The proper way to calculate password entropy is to look at the password generation method, evaluate how much entropy is involved in the password generation method, and then evaluate how much of that input entropy is preserved by the encoding method. As an example, throwing a fair 6-sided dice once generates approximately 2.5-bits of entropy (note that it's an open question whether or not real-life dice is truly fair).

Password strength meters are not entropy calculator, they estimate the maximum amount of possible entropy contained in a string by doing statistical analysis on the password, based on commonly used password generation and cracking methods. In all cases, entropy estimator can be off by quite a large amount. While entropy estimator can be good to detect obviously weak password, it is not a good way to determine whether or not a password is good.

A random looking string can contain little entropy, for instance the SHA1 of one ASCII letter only contain 7-bits entropy; but most password meters would think it is a solid password.

Data entropy depends on the observer - there is no absolute measurement of entropy. It's even questionable as to whether or not anything in the universe it at all random, and "randomness" (or, more precisely, related to entropy, unpredictability) is the source or entropy.

Unpredictability being the operative term: hard for somebody to predict.

If you use the Mersenne Twister, for example, knowing the seed of the random sequence perfectly predicts the entire sequence - so your "random" password consists of 64 bits of entropy (if you use the 64-bit version, that is).

If you use dice ware, then the entropy stems from the number of times you rolled the dice and that's it.

Unfortunately, by the time it becomes a "password", the source of entropy is obscured.

For example: a three-value safe code where each value is in the range `[0,99]` has `3*log2(100)` bits of entropy.

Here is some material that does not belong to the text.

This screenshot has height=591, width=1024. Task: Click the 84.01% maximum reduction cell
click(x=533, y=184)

Until you learn that they selected a 6-character word and used a phone keypad to turn it into numbers, and now the entropy is `log2(numberOfSixLetterWords)`.

In short, the assumptions used to make a password are so fundamental to its entropy and so obscured by the immediate appearance of the password that you really cannot estimate it; you can only ever get an upper-bound of the password's entropy.

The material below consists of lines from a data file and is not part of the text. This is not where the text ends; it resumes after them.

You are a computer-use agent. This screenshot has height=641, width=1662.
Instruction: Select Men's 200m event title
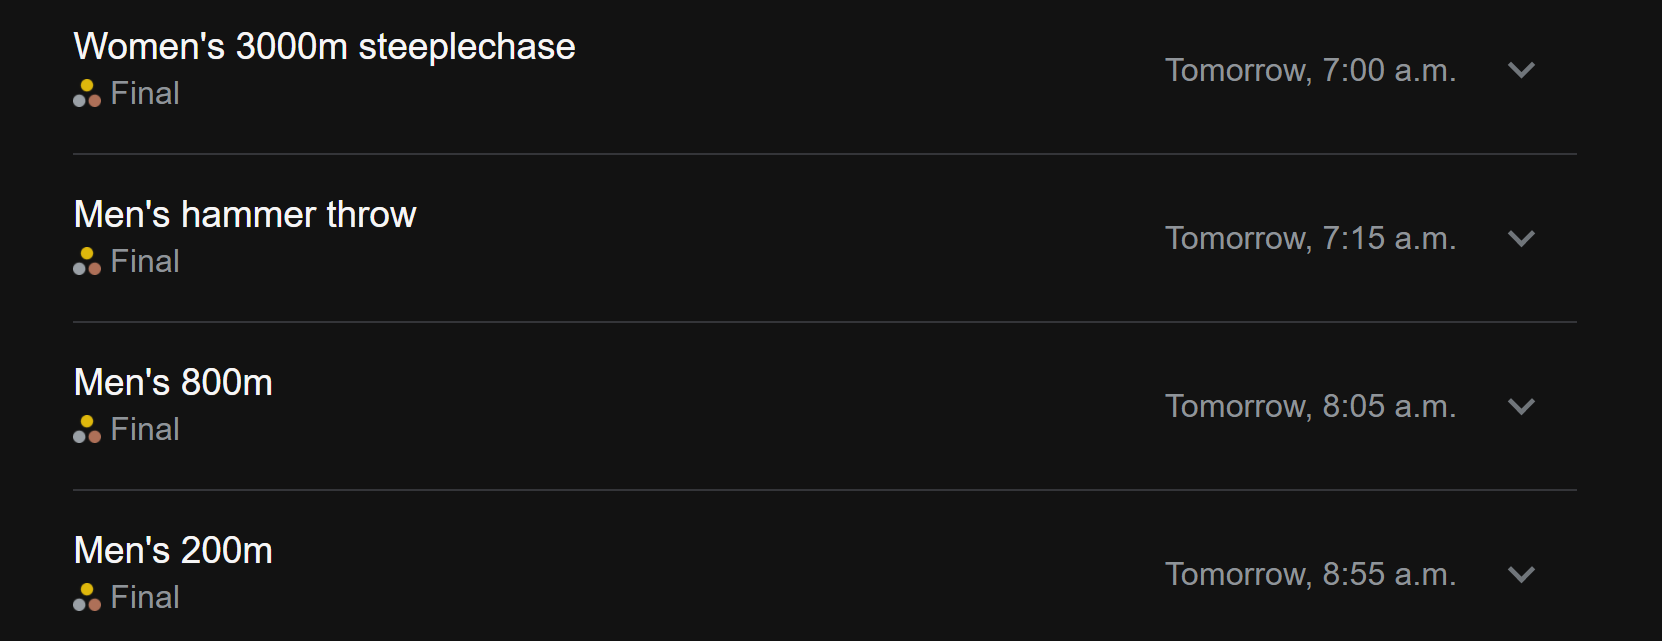point(173,551)
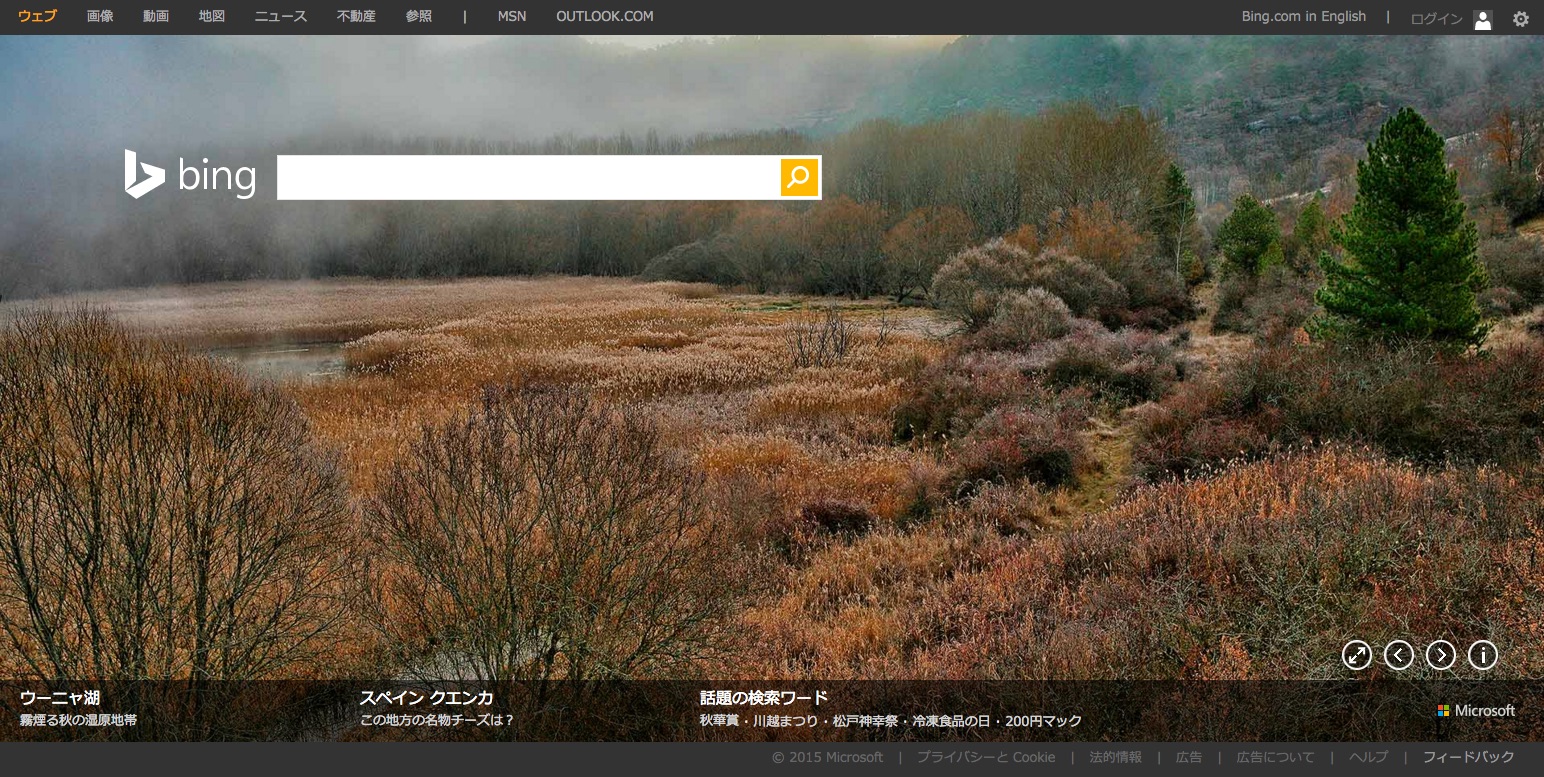Viewport: 1544px width, 777px height.
Task: Select the 画像 tab in top navigation
Action: [x=100, y=17]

KeePass describes some of what they consider here, and it is described with some more detail on page 18 of this excellent paper:

Carnavalet, Xavier De Carné De, and Mohammad Mannan. "A large-scale evaluation of high-impact password strength meters." ACM Transactions on Information and System Security (TISSEC) 18.1 (2015): 1.

It would be too long to paraphrase, but yes, `repeating patterns and predictable/easy combinations` are included in the combination of most serious password strength calculators, including KeePass'. They rely on something they call a `static entropy encoder` which could be something as simple as a Huffman code used to compress data.

The entropy of a password is a quantitative statement about the probability distribution of all the possible passwords. To simplify this, think of a probability distribution as a rule that, given a password, outputs the probability that that password is the one that was chosen.

So you really can't put a number to the entropy of a password unless you start from some model that tells you the relative likelihood of any two possible passwords. And the problem with layperson accounts about password entropy—which no doubt you've encountered—is that they routinely fail to clearly spell out what assumptions they're making about the distribution.

There's another set of complications here that relates to iAdjunct's point that "data entropy depends on the observer": we can make a distinction between the "true" distribution of passwords (which follows from how people actually choose passwords) and the "assumed" distribution (the distribution that the attacker believes they follow). A lot of (bad) password advice out there is based on the idea of using "unusual" password generation rules so that your password is an outlier in the real distribution or the ones that attackers choose.

But the easiest solution is to sidestep all this by choosing passwords according to a set of rules that gives enough entropy even if the attacker knows the rules (a version of Kerckhoffs's principle). Many of the (highly recommended!) responses to the following two questions stress this point:

So if you follow that advice, then the entropy of your passwords can be calculated straightforwardly by spelling out a randomized password generation scheme and assuming that the attacker will discover it.